Task directions: Repeat, without any change, the entries presented below.

Source data:
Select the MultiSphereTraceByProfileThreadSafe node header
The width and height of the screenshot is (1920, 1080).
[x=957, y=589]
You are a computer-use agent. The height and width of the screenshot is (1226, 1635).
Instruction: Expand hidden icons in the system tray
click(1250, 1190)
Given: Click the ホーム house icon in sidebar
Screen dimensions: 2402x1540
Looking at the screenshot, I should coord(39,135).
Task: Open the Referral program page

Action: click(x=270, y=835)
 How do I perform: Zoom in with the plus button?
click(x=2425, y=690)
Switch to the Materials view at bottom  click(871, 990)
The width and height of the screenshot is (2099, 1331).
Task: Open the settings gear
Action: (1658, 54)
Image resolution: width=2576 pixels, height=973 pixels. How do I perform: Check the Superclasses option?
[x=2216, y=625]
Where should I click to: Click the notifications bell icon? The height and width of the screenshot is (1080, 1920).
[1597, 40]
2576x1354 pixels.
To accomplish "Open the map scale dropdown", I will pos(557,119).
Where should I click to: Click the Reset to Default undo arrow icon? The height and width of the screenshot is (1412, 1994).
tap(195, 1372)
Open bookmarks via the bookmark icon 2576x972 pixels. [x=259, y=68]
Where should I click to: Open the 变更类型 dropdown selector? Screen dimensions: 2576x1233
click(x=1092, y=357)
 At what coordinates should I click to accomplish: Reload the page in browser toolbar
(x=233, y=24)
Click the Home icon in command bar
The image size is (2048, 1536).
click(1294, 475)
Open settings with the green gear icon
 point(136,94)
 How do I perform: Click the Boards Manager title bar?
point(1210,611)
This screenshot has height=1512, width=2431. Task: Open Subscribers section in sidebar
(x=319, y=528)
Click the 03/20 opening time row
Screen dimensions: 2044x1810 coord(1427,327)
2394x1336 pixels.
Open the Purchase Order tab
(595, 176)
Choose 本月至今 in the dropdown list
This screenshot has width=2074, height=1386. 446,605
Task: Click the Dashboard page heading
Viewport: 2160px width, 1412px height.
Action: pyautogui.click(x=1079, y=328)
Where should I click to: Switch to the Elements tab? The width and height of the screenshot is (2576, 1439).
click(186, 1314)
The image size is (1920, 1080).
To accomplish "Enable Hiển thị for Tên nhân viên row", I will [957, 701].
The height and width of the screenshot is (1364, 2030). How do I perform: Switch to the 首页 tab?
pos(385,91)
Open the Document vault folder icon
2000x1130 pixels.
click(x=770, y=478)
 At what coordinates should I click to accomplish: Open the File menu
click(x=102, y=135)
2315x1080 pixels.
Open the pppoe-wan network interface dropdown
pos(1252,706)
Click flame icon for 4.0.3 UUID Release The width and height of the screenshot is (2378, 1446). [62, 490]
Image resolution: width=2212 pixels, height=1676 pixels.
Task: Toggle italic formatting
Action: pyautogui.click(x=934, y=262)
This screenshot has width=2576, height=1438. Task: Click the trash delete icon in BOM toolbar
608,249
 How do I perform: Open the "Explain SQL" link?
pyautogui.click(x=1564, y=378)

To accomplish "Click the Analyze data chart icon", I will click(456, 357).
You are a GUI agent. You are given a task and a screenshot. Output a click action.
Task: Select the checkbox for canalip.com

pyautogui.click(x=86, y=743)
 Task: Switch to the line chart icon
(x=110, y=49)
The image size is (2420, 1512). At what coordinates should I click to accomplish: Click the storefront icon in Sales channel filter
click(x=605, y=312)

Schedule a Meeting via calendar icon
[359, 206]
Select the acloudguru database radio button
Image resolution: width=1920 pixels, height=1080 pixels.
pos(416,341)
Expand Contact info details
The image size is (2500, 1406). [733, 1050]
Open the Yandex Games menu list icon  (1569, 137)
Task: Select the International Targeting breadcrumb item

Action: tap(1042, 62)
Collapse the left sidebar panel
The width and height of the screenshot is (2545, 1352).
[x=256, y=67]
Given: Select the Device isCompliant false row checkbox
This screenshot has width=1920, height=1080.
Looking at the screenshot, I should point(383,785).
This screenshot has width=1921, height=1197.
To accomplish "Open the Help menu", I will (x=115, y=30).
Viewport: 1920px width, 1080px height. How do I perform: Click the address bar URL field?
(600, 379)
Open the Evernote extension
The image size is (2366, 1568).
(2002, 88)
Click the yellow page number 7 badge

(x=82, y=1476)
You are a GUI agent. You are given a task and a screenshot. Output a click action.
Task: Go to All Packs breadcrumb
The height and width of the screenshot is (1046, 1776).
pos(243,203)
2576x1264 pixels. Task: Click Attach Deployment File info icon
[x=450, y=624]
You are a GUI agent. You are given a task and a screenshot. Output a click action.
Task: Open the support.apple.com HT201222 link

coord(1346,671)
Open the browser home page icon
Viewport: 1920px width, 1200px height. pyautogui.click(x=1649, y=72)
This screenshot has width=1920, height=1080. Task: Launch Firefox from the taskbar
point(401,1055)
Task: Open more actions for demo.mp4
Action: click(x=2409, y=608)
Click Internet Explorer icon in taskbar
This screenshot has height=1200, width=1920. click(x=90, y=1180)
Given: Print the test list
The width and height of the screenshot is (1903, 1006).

Task solution:
Select the MultiSphereTraceByProfileThreadSafe node header
The width and height of the screenshot is (1920, 1080).
[x=957, y=589]
You are a computer-use agent. The height and width of the screenshot is (1226, 1635).
Instruction: Expand hidden icons in the system tray
click(1250, 1190)
Given: Click the ホーム house icon in sidebar
Screen dimensions: 2402x1540
Looking at the screenshot, I should coord(39,135).
Task: Open the Referral program page

Action: click(x=270, y=835)
 How do I perform: Zoom in with the plus button?
click(x=2425, y=690)
Switch to the Materials view at bottom  click(871, 990)
The width and height of the screenshot is (2099, 1331).
Task: Open the settings gear
Action: (1658, 54)
Image resolution: width=2576 pixels, height=973 pixels. How do I perform: Check the Superclasses option?
[x=2216, y=625]
Where should I click to: Click the notifications bell icon? The height and width of the screenshot is (1080, 1920).
[1597, 40]
2576x1354 pixels.
To accomplish "Open the map scale dropdown", I will pos(557,119).
Where should I click to: Click the Reset to Default undo arrow icon? The height and width of the screenshot is (1412, 1994).
tap(195, 1372)
Open bookmarks via the bookmark icon 2576x972 pixels. [x=259, y=68]
Where should I click to: Open the 变更类型 dropdown selector? Screen dimensions: 2576x1233
click(x=1092, y=357)
 At what coordinates should I click to accomplish: Reload the page in browser toolbar
(x=233, y=24)
Click the Home icon in command bar
The image size is (2048, 1536).
click(1294, 475)
Open settings with the green gear icon
 point(136,94)
 How do I perform: Click the Boards Manager title bar?
point(1210,611)
This screenshot has height=1512, width=2431. Task: Open Subscribers section in sidebar
(x=319, y=528)
Click the 03/20 opening time row
Screen dimensions: 2044x1810 coord(1427,327)
2394x1336 pixels.
Open the Purchase Order tab
(595, 176)
Choose 本月至今 in the dropdown list
This screenshot has width=2074, height=1386. 446,605
Task: Click the Dashboard page heading
Viewport: 2160px width, 1412px height.
Action: pyautogui.click(x=1079, y=328)
Where should I click to: Switch to the Elements tab? The width and height of the screenshot is (2576, 1439).
click(186, 1314)
The image size is (1920, 1080).
To accomplish "Enable Hiển thị for Tên nhân viên row", I will [957, 701].
The height and width of the screenshot is (1364, 2030). How do I perform: Switch to the 首页 tab?
pos(385,91)
Open the Document vault folder icon
2000x1130 pixels.
click(x=770, y=478)
 At what coordinates should I click to accomplish: Open the File menu
click(x=102, y=135)
2315x1080 pixels.
Open the pppoe-wan network interface dropdown
pos(1252,706)
Click flame icon for 4.0.3 UUID Release The width and height of the screenshot is (2378, 1446). [62, 490]
Image resolution: width=2212 pixels, height=1676 pixels.
Task: Toggle italic formatting
Action: pyautogui.click(x=934, y=262)
This screenshot has width=2576, height=1438. Task: Click the trash delete icon in BOM toolbar
608,249
 How do I perform: Open the "Explain SQL" link?
pyautogui.click(x=1564, y=378)

To accomplish "Click the Analyze data chart icon", I will click(456, 357).
You are a GUI agent. You are given a task and a screenshot. Output a click action.
Task: Select the checkbox for canalip.com

pyautogui.click(x=86, y=743)
 Task: Switch to the line chart icon
(x=110, y=49)
The image size is (2420, 1512). At what coordinates should I click to accomplish: Click the storefront icon in Sales channel filter
click(x=605, y=312)

Schedule a Meeting via calendar icon
[359, 206]
Select the acloudguru database radio button
Image resolution: width=1920 pixels, height=1080 pixels.
pos(416,341)
Expand Contact info details
The image size is (2500, 1406). [733, 1050]
Open the Yandex Games menu list icon  (1569, 137)
Task: Select the International Targeting breadcrumb item

Action: tap(1042, 62)
Collapse the left sidebar panel
The width and height of the screenshot is (2545, 1352).
[x=256, y=67]
Given: Select the Device isCompliant false row checkbox
This screenshot has width=1920, height=1080.
Looking at the screenshot, I should point(383,785).
This screenshot has width=1921, height=1197.
To accomplish "Open the Help menu", I will (x=115, y=30).
Viewport: 1920px width, 1080px height. How do I perform: Click the address bar URL field?
(600, 379)
Open the Evernote extension
The image size is (2366, 1568).
(2002, 88)
Click the yellow page number 7 badge

(x=82, y=1476)
You are a GUI agent. You are given a task and a screenshot. Output a click action.
Task: Go to All Packs breadcrumb
The height and width of the screenshot is (1046, 1776).
pos(243,203)
2576x1264 pixels. Task: Click Attach Deployment File info icon
[x=450, y=624]
You are a GUI agent. You are given a task and a screenshot. Output a click action.
Task: Open the support.apple.com HT201222 link

coord(1346,671)
Open the browser home page icon
Viewport: 1920px width, 1200px height. pyautogui.click(x=1649, y=72)
This screenshot has width=1920, height=1080. Task: Launch Firefox from the taskbar
point(401,1055)
Task: Open more actions for demo.mp4
Action: click(x=2409, y=608)
Click Internet Explorer icon in taskbar
This screenshot has height=1200, width=1920. click(x=90, y=1180)
Given: Print the test list
The width and height of the screenshot is (1903, 1006).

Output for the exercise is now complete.